DATA EXTRACT: Begin
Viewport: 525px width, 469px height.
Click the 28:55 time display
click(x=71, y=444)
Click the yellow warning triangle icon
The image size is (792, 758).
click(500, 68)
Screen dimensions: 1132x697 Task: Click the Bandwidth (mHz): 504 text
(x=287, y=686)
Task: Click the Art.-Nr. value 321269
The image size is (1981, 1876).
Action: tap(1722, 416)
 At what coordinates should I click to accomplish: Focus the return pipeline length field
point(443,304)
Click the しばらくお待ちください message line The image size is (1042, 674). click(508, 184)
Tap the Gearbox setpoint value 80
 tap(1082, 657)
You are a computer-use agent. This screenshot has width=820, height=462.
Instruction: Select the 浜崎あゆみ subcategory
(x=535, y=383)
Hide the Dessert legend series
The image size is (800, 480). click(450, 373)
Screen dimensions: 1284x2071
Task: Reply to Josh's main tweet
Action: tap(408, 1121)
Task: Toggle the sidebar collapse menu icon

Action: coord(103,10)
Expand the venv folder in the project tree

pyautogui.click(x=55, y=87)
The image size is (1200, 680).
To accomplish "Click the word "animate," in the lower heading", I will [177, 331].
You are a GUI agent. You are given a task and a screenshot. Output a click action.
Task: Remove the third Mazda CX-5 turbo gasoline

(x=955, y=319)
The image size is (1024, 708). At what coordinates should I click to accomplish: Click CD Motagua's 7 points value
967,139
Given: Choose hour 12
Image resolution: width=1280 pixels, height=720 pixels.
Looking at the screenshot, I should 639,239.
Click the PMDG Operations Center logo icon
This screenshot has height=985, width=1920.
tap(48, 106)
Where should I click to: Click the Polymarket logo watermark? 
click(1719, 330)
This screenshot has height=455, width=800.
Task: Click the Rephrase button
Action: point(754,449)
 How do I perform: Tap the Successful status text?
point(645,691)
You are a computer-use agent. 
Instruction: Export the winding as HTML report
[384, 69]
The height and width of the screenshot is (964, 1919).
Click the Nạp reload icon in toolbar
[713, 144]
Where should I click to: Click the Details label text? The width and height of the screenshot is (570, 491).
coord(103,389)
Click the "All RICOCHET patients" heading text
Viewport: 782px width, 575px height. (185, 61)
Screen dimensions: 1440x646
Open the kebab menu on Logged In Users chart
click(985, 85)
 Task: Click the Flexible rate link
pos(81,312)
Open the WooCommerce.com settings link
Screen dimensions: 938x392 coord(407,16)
DATA EXTRACT: End
## [WORK ITEM]
Which of the lines in the data hold the string "agent"? Report each of them by copying it.

## [SOLUTION]
You are a computer-use agent. This screenshot has width=820, height=462.
You are a GUI agent. You are given a task and a screenshot. Output a click action.
You are a computer-use agent. 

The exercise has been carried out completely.